* What the task asks *
Starting from the first line below, repeat the data exactly through to the last.

* Material for this task *
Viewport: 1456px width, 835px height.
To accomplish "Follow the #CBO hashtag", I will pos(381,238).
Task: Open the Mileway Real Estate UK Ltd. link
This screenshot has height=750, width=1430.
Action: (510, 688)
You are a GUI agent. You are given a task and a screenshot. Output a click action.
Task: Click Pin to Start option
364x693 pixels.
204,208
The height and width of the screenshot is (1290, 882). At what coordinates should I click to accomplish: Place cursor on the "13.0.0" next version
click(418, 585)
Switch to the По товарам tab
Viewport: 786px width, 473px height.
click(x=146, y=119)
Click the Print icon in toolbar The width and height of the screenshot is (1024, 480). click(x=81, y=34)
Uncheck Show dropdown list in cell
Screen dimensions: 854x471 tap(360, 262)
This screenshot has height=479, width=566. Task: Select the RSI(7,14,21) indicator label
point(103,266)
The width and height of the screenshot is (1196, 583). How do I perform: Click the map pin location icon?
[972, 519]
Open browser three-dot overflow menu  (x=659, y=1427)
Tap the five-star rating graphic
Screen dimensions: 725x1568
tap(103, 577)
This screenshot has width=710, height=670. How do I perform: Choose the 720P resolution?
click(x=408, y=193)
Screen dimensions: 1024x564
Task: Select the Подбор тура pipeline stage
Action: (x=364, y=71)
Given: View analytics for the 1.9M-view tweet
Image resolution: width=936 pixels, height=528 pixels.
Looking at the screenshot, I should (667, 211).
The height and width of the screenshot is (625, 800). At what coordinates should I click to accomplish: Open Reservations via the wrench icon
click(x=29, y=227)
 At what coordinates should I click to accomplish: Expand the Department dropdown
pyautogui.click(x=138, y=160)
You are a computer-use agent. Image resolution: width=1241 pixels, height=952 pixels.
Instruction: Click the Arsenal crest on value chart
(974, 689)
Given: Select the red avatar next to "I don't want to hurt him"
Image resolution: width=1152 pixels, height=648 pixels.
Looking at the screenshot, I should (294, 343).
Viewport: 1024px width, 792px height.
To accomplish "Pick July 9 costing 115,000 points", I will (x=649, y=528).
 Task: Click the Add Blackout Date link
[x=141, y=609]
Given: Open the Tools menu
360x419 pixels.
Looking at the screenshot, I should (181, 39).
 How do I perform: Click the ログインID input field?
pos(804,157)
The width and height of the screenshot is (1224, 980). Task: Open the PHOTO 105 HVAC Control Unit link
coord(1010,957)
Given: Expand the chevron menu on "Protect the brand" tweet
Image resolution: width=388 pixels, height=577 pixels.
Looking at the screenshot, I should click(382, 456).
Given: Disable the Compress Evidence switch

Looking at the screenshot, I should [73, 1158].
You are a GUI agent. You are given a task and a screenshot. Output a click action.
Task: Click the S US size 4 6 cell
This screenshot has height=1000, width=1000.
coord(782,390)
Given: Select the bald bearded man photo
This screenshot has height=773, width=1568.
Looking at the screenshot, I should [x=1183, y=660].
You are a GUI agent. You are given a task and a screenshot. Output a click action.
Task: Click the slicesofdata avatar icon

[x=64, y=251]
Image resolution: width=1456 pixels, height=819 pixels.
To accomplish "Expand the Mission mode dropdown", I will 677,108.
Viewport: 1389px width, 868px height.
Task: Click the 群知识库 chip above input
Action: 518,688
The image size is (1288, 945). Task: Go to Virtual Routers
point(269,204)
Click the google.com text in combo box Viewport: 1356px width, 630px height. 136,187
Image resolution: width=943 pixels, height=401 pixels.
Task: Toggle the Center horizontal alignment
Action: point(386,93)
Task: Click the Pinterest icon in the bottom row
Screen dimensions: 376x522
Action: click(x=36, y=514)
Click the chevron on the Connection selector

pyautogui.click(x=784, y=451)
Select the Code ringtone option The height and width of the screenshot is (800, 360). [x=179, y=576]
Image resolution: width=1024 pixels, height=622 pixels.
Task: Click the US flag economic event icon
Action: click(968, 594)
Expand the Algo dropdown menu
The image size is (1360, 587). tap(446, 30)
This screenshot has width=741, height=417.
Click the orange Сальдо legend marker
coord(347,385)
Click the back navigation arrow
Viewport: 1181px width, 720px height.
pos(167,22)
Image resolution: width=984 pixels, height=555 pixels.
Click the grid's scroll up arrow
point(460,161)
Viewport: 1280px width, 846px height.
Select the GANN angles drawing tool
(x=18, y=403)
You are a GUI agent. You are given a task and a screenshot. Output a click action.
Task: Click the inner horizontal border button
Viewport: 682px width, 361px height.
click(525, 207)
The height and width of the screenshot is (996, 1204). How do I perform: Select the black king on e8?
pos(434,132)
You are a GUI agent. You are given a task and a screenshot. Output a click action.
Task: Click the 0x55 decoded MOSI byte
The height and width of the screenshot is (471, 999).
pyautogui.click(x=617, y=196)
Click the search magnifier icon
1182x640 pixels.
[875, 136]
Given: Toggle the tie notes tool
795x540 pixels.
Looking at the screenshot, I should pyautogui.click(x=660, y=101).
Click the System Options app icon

* Written answer *
Viewport: 1456px width, 835px height.
To accomplish "Follow the #CBO hashtag", I will pos(381,238).
Task: Open the Mileway Real Estate UK Ltd. link
This screenshot has height=750, width=1430.
Action: (510, 688)
You are a GUI agent. You are given a task and a screenshot. Output a click action.
Task: Click Pin to Start option
364x693 pixels.
204,208
The height and width of the screenshot is (1290, 882). At what coordinates should I click to accomplish: Place cursor on the "13.0.0" next version
click(418, 585)
Switch to the По товарам tab
Viewport: 786px width, 473px height.
click(x=146, y=119)
Click the Print icon in toolbar The width and height of the screenshot is (1024, 480). click(x=81, y=34)
Uncheck Show dropdown list in cell
Screen dimensions: 854x471 tap(360, 262)
This screenshot has height=479, width=566. Task: Select the RSI(7,14,21) indicator label
point(103,266)
The width and height of the screenshot is (1196, 583). How do I perform: Click the map pin location icon?
[972, 519]
Open browser three-dot overflow menu  (x=659, y=1427)
Tap the five-star rating graphic
Screen dimensions: 725x1568
tap(103, 577)
This screenshot has width=710, height=670. How do I perform: Choose the 720P resolution?
click(x=408, y=193)
Screen dimensions: 1024x564
Task: Select the Подбор тура pipeline stage
Action: (x=364, y=71)
Given: View analytics for the 1.9M-view tweet
Image resolution: width=936 pixels, height=528 pixels.
Looking at the screenshot, I should (667, 211).
The height and width of the screenshot is (625, 800). At what coordinates should I click to accomplish: Open Reservations via the wrench icon
click(x=29, y=227)
 At what coordinates should I click to accomplish: Expand the Department dropdown
pyautogui.click(x=138, y=160)
You are a computer-use agent. Image resolution: width=1241 pixels, height=952 pixels.
Instruction: Click the Arsenal crest on value chart
(974, 689)
Given: Select the red avatar next to "I don't want to hurt him"
Image resolution: width=1152 pixels, height=648 pixels.
Looking at the screenshot, I should (294, 343).
Viewport: 1024px width, 792px height.
To accomplish "Pick July 9 costing 115,000 points", I will (x=649, y=528).
 Task: Click the Add Blackout Date link
[x=141, y=609]
Given: Open the Tools menu
360x419 pixels.
Looking at the screenshot, I should (181, 39).
 How do I perform: Click the ログインID input field?
pos(804,157)
The width and height of the screenshot is (1224, 980). Task: Open the PHOTO 105 HVAC Control Unit link
coord(1010,957)
Given: Expand the chevron menu on "Protect the brand" tweet
Image resolution: width=388 pixels, height=577 pixels.
Looking at the screenshot, I should click(382, 456).
Given: Disable the Compress Evidence switch

Looking at the screenshot, I should [73, 1158].
You are a GUI agent. You are given a task and a screenshot. Output a click action.
Task: Click the S US size 4 6 cell
This screenshot has height=1000, width=1000.
coord(782,390)
Given: Select the bald bearded man photo
This screenshot has height=773, width=1568.
Looking at the screenshot, I should [x=1183, y=660].
You are a GUI agent. You are given a task and a screenshot. Output a click action.
Task: Click the slicesofdata avatar icon

[x=64, y=251]
Image resolution: width=1456 pixels, height=819 pixels.
To accomplish "Expand the Mission mode dropdown", I will 677,108.
Viewport: 1389px width, 868px height.
Task: Click the 群知识库 chip above input
Action: 518,688
The image size is (1288, 945). Task: Go to Virtual Routers
point(269,204)
Click the google.com text in combo box Viewport: 1356px width, 630px height. 136,187
Image resolution: width=943 pixels, height=401 pixels.
Task: Toggle the Center horizontal alignment
Action: point(386,93)
Task: Click the Pinterest icon in the bottom row
Screen dimensions: 376x522
Action: click(x=36, y=514)
Click the chevron on the Connection selector

pyautogui.click(x=784, y=451)
Select the Code ringtone option The height and width of the screenshot is (800, 360). [x=179, y=576]
Image resolution: width=1024 pixels, height=622 pixels.
Task: Click the US flag economic event icon
Action: click(968, 594)
Expand the Algo dropdown menu
The image size is (1360, 587). tap(446, 30)
This screenshot has width=741, height=417.
Click the orange Сальдо legend marker
coord(347,385)
Click the back navigation arrow
Viewport: 1181px width, 720px height.
pos(167,22)
Image resolution: width=984 pixels, height=555 pixels.
Click the grid's scroll up arrow
point(460,161)
Viewport: 1280px width, 846px height.
Select the GANN angles drawing tool
(x=18, y=403)
You are a GUI agent. You are given a task and a screenshot. Output a click action.
Task: Click the inner horizontal border button
Viewport: 682px width, 361px height.
click(525, 207)
The height and width of the screenshot is (996, 1204). How do I perform: Select the black king on e8?
pos(434,132)
You are a GUI agent. You are given a task and a screenshot. Output a click action.
Task: Click the 0x55 decoded MOSI byte
The height and width of the screenshot is (471, 999).
pyautogui.click(x=617, y=196)
Click the search magnifier icon
1182x640 pixels.
[875, 136]
Given: Toggle the tie notes tool
795x540 pixels.
Looking at the screenshot, I should pyautogui.click(x=660, y=101).
Click the System Options app icon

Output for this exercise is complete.